Plongeurs de combat espagnols, chars amphibies turcs et hélicoptères sur la côte Baltique: environ 3.000 soldats de l'OTAN se sont livrés mercredi à un vaste exercice de débarquement dans le nord de l'Allemagne, en pleine tension avec Moscou.
Des soldats de la marine et des forces spéciales turques et espagnoles se sont entraînés à prendre la contrôle de la plage de Putlos, sous le regard du ministre allemand de la Défense Boris Pistorius.

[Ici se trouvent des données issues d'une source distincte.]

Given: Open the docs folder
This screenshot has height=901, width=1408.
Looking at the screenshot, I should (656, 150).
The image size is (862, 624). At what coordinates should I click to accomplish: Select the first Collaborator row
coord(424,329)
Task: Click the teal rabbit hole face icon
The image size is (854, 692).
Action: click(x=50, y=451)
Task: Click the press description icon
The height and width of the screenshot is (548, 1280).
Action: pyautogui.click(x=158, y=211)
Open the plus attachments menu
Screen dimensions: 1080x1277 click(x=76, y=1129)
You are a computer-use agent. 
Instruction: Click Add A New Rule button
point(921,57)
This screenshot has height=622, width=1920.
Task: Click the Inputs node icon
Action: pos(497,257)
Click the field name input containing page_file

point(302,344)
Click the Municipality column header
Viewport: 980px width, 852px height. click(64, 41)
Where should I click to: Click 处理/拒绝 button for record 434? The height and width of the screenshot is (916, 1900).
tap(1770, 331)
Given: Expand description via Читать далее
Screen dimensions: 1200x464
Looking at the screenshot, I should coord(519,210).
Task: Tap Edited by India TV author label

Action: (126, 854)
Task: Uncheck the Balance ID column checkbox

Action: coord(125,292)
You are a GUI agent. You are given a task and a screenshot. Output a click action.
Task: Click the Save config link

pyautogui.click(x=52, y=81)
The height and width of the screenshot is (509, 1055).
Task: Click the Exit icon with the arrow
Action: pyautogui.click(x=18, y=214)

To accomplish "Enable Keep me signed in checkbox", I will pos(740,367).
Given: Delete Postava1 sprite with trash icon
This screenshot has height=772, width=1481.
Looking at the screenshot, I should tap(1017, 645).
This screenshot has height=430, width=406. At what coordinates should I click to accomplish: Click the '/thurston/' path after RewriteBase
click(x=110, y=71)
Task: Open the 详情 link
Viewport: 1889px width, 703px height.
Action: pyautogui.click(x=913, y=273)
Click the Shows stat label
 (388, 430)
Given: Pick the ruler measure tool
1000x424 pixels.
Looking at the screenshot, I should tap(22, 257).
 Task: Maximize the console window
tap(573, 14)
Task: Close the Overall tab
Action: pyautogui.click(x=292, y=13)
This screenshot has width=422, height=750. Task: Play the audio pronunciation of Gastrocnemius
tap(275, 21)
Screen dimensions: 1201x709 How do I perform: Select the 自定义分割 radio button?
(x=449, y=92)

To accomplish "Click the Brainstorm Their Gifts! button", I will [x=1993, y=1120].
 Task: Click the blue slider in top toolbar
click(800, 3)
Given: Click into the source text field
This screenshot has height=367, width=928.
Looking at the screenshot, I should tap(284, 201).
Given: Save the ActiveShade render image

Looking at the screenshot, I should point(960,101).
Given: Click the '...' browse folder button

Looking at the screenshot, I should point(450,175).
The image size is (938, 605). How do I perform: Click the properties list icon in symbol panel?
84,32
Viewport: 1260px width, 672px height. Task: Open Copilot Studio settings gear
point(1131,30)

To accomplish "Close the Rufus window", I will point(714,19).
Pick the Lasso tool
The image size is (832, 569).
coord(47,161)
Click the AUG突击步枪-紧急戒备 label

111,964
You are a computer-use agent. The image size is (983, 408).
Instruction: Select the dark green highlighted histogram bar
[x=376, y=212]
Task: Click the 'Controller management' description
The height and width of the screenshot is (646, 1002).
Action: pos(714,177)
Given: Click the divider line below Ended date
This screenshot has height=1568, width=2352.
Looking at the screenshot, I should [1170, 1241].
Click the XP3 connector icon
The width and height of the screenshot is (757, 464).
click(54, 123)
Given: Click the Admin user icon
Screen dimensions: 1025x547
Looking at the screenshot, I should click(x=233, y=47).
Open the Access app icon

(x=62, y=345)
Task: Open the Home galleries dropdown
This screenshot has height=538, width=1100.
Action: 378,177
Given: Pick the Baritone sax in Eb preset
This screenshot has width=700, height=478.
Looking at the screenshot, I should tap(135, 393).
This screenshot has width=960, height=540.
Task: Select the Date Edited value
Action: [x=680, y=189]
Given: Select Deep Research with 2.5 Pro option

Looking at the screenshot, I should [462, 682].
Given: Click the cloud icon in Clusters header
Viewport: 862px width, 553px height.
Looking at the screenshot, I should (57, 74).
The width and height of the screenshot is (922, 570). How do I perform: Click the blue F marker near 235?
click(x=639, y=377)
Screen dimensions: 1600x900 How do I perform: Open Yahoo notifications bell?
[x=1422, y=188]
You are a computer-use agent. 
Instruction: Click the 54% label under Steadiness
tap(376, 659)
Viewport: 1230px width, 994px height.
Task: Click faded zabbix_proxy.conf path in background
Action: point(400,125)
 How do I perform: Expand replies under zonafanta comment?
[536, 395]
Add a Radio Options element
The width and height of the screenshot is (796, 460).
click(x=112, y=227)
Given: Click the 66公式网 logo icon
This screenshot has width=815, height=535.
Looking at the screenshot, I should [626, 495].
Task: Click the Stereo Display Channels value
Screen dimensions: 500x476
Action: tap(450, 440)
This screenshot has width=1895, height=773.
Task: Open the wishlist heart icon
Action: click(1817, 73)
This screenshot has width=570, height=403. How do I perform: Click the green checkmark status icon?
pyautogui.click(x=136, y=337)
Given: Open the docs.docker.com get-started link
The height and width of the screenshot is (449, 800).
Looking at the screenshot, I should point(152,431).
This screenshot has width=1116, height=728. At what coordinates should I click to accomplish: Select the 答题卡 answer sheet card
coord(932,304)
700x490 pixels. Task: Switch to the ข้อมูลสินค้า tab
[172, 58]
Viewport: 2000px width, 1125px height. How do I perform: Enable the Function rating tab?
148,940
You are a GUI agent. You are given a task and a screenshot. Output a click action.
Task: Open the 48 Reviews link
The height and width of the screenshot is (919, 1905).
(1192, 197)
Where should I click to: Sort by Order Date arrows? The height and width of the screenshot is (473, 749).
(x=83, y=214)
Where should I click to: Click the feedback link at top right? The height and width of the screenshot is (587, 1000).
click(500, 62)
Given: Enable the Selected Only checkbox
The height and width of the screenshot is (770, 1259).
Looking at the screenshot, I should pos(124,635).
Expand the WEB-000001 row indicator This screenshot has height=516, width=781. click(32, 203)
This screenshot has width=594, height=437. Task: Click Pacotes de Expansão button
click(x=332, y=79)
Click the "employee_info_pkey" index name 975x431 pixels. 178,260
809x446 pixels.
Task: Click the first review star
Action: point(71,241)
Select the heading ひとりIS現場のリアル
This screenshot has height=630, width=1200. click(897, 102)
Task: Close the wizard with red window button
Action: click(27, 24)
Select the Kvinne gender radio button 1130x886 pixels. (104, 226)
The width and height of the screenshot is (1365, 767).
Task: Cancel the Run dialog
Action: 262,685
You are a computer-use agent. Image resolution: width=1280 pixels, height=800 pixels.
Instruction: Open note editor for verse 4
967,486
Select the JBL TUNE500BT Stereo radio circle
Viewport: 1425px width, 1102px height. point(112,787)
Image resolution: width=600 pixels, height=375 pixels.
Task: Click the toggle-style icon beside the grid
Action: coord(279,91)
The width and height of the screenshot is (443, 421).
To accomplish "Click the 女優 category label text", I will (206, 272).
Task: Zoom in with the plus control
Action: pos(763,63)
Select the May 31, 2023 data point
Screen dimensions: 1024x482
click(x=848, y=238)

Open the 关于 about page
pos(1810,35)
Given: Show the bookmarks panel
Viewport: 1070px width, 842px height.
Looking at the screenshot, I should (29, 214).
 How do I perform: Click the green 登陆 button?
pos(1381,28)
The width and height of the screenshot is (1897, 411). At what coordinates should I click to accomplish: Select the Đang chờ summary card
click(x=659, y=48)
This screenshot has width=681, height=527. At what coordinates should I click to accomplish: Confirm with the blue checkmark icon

«C’est précisément en mer Baltique que la situation sécuritaire s’est dramatiquement aggravée», dans un contexte de «menaces hybrides» russes, a-t-il déclaré.
Depuis l'invasion de l'Ukraine par la Russie en février 2022, cette zone maritime stratégique est de plus en plus ciblée par des sabotages, des cyberattaques, et d'opérations de déstabilisation imputées par les Occidentaux à Moscou.
L'exercice du jour montre que l'OTAN est «unie», «opérationnelle» et «sérieuse» en matière de dissuasion, a souligné le ministre.
Cela a aussi des effets «diplomatiques», alors que la Russie «tourne d'avantage ses forces armées vers l'ouest», a estimé l'inspecteur général de la Bundeswehr, Carsten Breuer.
L'objectif de ce débarquement est de déployer le plus rapidement possible des troupes sur le territoire de l'alliance militaire.
Car en cas d’urgence, la force de réaction de l'OTAN doit pouvoir mobiliser 40.000 soldats en l’espace de dix jours.
L'exercice de Putlos s'inscrit dans une large manœuvre de l'alliance militaire de janvier à mars, avec environ 10.000 soldats issus de onze pays de l'OTAN.
Aucun soldat américain ne participe aux exercices de la manœuvre, ce qui s'explique par la «rotation habituelle» entre alliés, assure M. Pistorius.
D'après le ministre, cela n'a rien à voir avec le refroidissement actuel des liens transatlantiques, sur fond de tensions géopolitiques, notamment sur le Groenland.
Mercredi à Putlos, 15 navires ont été déployés, selon l'OTAN, et deux Eurofighter de la Bundeswehr, a constaté un journaliste de l'AFP sur place.
Cinq plongeurs de combat et huit chars amphibies ont émergé de la mer Baltique pour rejoindre la côte, soutenus par des hélicoptères.